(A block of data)
————————

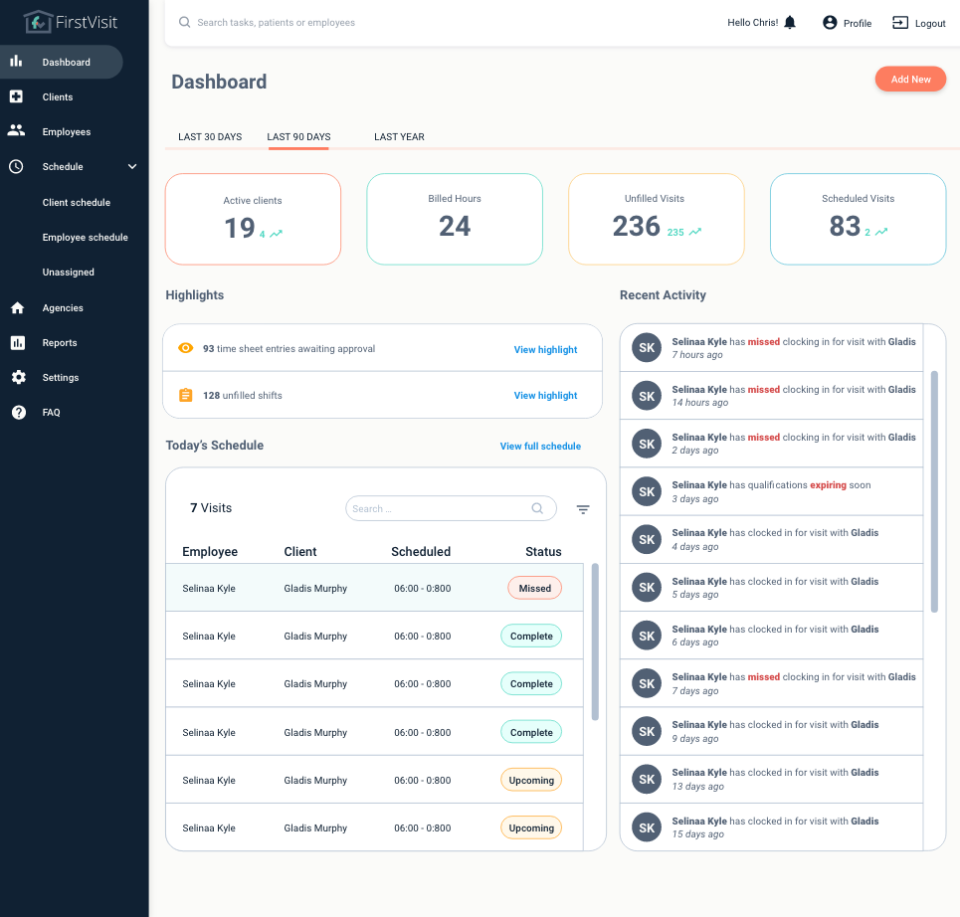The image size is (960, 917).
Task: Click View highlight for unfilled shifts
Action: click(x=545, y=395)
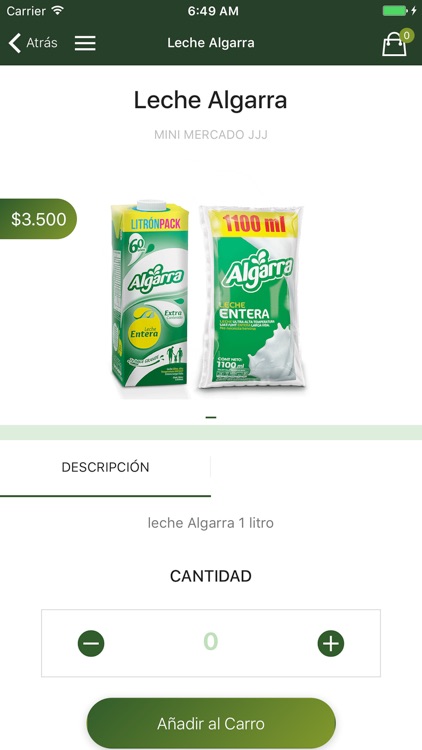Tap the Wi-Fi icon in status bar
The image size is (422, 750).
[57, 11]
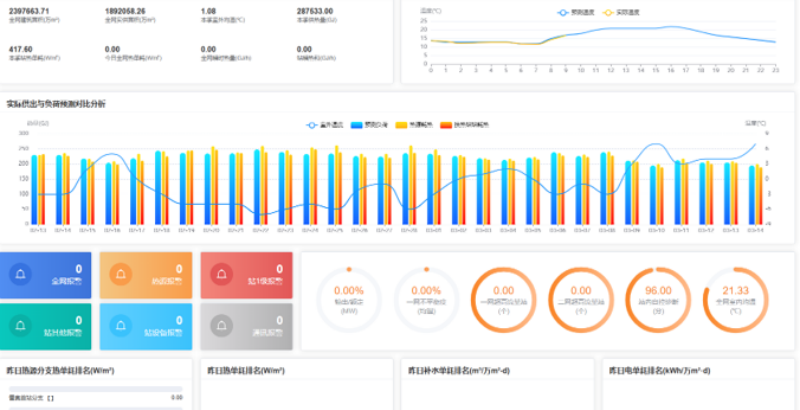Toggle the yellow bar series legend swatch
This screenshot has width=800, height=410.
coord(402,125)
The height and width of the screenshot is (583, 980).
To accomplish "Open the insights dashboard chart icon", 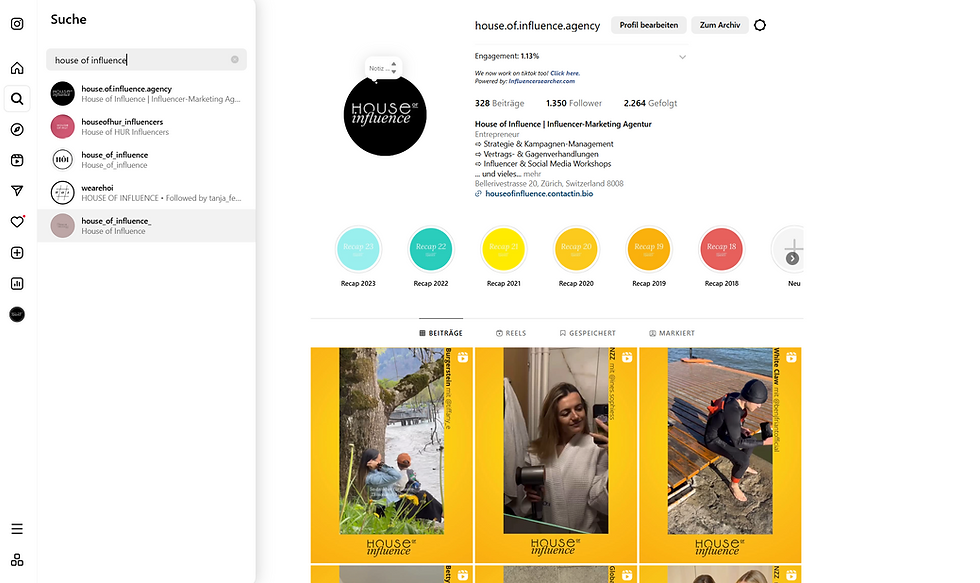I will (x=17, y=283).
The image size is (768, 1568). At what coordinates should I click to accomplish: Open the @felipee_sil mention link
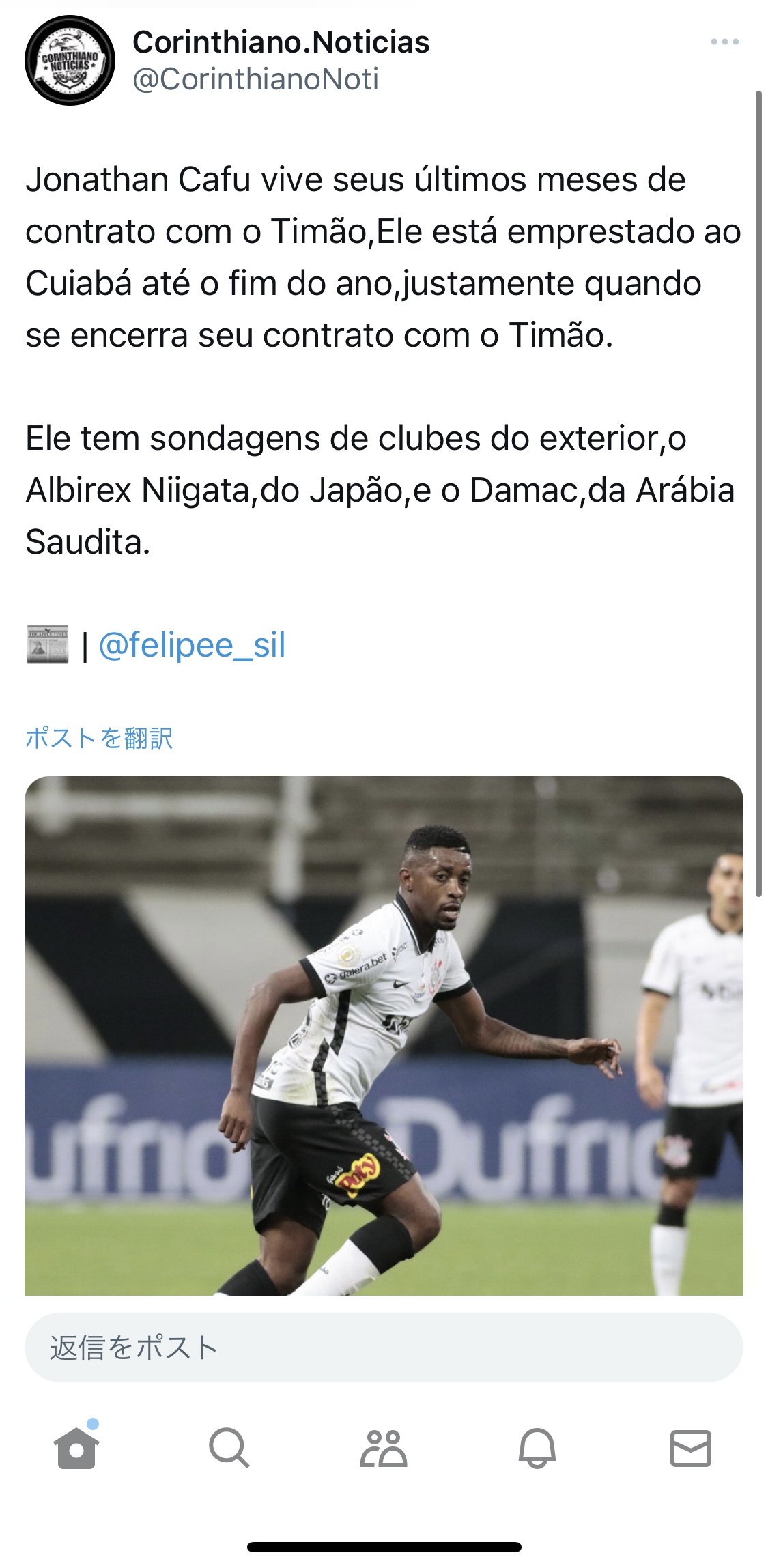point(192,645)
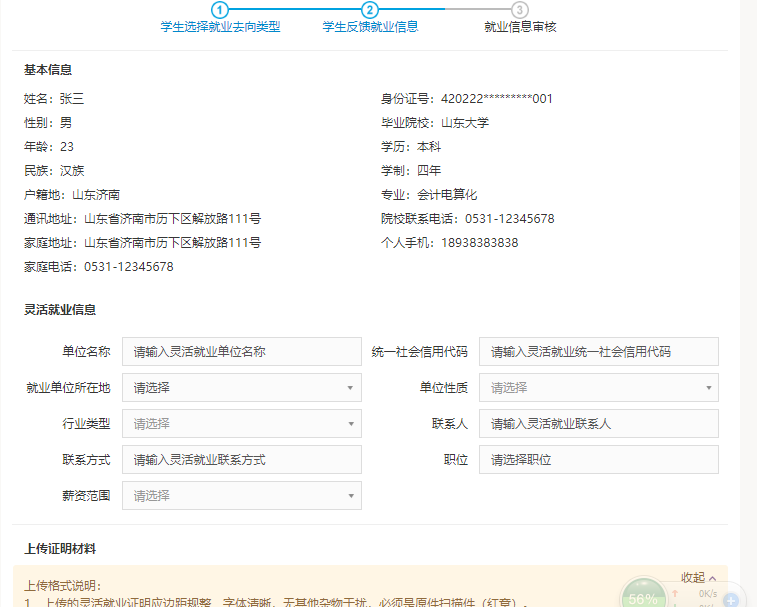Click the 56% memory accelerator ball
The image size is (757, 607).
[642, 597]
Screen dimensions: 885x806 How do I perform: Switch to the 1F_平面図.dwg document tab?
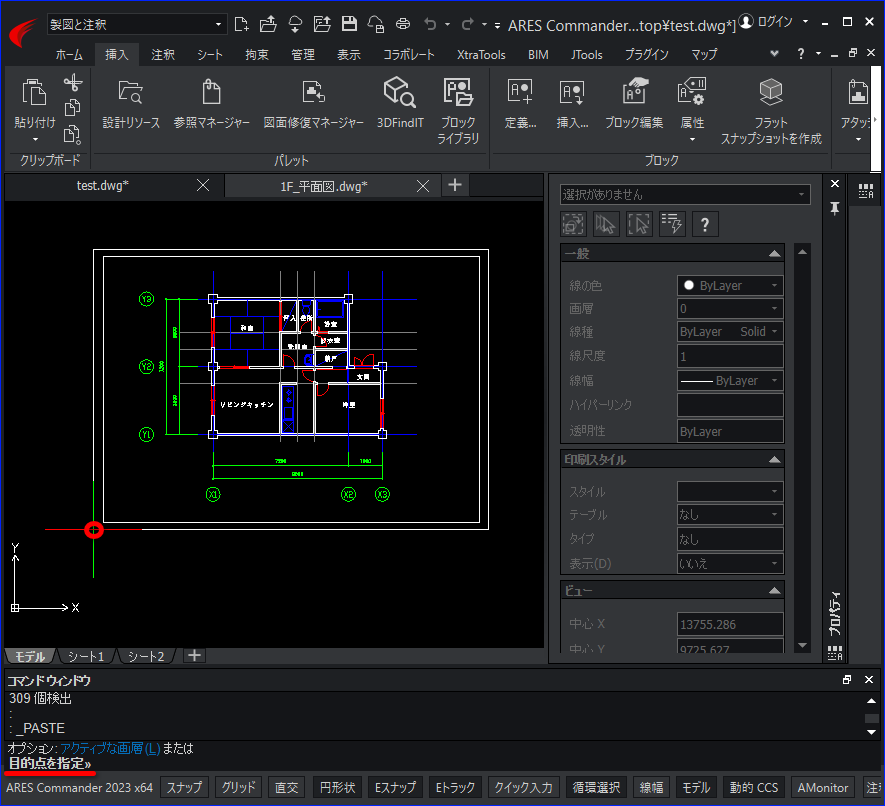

————————

Please give back these lines word for word, starting at the line that has "The image size is (768, 1568)." and stopping after the last line. Leave the pictures out of your answer.

> _WORKED ANSWER_
The image size is (768, 1568). At what coordinates should I click to accomplish: Open the @felipee_sil mention link
point(192,645)
Click the 56% memory accelerator ball
The image size is (757, 607).
[642, 597]
Screen dimensions: 885x806 How do I perform: Switch to the 1F_平面図.dwg document tab?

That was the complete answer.